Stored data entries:
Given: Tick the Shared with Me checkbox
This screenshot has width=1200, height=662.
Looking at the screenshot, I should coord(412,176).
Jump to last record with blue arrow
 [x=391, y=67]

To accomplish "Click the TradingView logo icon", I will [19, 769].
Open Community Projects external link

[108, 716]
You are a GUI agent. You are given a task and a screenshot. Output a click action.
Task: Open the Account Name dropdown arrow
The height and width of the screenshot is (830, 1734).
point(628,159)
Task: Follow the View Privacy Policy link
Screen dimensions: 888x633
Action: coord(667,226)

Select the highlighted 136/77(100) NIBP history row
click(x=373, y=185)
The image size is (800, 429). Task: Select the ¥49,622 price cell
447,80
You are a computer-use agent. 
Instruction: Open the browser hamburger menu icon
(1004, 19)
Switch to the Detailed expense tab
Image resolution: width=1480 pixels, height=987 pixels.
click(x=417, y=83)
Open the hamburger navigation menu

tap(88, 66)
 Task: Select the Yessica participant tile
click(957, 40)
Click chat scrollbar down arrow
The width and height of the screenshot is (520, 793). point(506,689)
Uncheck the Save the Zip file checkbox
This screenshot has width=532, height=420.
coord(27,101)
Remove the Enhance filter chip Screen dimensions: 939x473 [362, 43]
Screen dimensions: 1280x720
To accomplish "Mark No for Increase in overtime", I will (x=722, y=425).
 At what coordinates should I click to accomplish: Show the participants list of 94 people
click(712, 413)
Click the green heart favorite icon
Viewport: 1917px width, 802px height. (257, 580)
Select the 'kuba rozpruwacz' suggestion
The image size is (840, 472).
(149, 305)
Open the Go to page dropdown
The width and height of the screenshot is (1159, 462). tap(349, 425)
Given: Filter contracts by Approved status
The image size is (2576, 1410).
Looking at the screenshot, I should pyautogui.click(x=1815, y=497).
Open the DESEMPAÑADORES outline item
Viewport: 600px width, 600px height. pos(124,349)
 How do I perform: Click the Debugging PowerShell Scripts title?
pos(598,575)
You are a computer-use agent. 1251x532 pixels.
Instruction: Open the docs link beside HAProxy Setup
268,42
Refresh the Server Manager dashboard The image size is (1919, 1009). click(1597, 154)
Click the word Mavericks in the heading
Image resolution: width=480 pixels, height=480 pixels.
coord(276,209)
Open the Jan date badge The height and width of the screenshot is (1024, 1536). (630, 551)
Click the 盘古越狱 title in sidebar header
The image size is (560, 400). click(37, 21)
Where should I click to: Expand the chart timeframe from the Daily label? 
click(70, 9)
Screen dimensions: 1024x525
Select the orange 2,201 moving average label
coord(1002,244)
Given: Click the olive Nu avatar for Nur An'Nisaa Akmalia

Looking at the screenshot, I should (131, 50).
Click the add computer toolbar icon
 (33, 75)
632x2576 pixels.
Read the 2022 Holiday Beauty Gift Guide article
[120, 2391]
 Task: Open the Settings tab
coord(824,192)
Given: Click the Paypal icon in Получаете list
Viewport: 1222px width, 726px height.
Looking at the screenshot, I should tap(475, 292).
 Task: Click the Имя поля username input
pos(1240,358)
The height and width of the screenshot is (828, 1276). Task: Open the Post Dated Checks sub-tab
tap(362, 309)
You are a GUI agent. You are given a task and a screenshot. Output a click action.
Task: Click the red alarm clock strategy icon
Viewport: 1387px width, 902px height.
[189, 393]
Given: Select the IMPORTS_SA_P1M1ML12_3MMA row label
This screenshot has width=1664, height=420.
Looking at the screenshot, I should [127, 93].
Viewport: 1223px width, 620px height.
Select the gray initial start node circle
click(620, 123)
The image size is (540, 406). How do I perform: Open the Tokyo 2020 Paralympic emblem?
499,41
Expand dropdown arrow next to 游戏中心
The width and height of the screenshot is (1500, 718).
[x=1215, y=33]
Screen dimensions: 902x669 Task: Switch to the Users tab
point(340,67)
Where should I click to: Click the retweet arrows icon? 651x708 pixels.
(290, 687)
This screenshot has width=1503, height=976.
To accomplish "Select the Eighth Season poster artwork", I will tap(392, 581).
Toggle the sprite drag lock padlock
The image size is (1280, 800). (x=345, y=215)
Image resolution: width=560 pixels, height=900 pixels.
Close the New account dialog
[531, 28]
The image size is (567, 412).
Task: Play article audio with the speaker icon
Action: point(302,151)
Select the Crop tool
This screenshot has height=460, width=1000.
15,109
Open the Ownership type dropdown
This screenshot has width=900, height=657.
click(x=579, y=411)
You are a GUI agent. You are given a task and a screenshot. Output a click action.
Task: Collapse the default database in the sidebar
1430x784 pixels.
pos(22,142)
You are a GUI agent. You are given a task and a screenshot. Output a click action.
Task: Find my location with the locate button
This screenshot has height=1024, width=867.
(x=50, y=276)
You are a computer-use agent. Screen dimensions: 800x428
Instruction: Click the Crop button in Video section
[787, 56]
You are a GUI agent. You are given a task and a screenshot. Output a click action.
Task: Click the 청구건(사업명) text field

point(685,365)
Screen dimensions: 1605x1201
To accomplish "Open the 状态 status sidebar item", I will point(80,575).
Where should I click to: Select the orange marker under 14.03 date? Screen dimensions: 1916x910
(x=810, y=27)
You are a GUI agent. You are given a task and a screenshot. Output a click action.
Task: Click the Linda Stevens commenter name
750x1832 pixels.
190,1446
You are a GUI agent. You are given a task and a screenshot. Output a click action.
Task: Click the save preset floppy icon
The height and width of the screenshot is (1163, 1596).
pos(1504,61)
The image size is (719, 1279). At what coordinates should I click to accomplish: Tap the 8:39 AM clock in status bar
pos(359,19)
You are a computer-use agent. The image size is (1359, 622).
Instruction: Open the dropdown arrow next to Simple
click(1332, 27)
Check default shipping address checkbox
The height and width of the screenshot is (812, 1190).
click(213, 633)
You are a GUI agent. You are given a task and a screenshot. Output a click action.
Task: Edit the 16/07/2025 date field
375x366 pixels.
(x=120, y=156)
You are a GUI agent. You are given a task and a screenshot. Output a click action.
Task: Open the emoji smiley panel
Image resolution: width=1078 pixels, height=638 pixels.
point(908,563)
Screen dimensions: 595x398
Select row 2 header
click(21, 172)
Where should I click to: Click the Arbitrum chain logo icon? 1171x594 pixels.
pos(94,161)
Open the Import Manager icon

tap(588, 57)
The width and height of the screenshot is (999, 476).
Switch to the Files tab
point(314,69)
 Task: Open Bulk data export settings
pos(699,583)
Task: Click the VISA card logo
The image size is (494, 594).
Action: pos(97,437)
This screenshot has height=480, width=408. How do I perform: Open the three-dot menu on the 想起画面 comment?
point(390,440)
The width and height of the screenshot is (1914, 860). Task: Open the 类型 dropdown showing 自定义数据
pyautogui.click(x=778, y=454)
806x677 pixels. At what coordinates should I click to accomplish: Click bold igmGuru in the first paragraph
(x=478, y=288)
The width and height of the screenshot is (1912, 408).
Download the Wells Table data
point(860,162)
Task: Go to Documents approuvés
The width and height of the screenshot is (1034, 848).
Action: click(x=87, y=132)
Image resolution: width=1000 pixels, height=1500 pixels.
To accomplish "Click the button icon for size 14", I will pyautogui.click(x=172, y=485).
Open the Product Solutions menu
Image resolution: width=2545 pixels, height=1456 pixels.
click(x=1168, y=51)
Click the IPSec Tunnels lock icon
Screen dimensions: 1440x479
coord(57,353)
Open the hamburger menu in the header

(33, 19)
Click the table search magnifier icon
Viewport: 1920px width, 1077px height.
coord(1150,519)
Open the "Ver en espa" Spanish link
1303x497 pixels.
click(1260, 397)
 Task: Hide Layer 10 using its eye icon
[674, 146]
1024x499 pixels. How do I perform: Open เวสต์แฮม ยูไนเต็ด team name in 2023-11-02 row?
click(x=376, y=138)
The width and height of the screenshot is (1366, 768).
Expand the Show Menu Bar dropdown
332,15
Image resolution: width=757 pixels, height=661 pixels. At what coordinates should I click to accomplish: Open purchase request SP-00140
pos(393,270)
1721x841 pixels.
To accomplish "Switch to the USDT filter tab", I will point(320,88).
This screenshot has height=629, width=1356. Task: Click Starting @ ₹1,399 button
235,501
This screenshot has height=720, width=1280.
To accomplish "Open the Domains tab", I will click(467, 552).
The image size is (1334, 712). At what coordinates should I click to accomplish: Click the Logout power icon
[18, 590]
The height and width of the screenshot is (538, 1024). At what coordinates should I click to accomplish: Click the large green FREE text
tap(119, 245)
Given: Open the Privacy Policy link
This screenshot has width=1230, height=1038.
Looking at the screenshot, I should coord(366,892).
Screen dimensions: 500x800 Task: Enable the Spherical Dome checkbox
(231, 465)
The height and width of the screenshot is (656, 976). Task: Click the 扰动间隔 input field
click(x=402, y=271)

> _What this task involves_
Go through the data above and copy each line that holds the word "will".

> _Expected answer_
To accomplish "Click the TradingView logo icon", I will [19, 769].
To accomplish "Mark No for Increase in overtime", I will (x=722, y=425).
To accomplish "Select the Eighth Season poster artwork", I will tap(392, 581).
To accomplish "Open the 状态 status sidebar item", I will point(80,575).
To accomplish "Click the button icon for size 14", I will pyautogui.click(x=172, y=485).
To accomplish "Switch to the USDT filter tab", I will point(320,88).
To accomplish "Open the Domains tab", I will click(467, 552).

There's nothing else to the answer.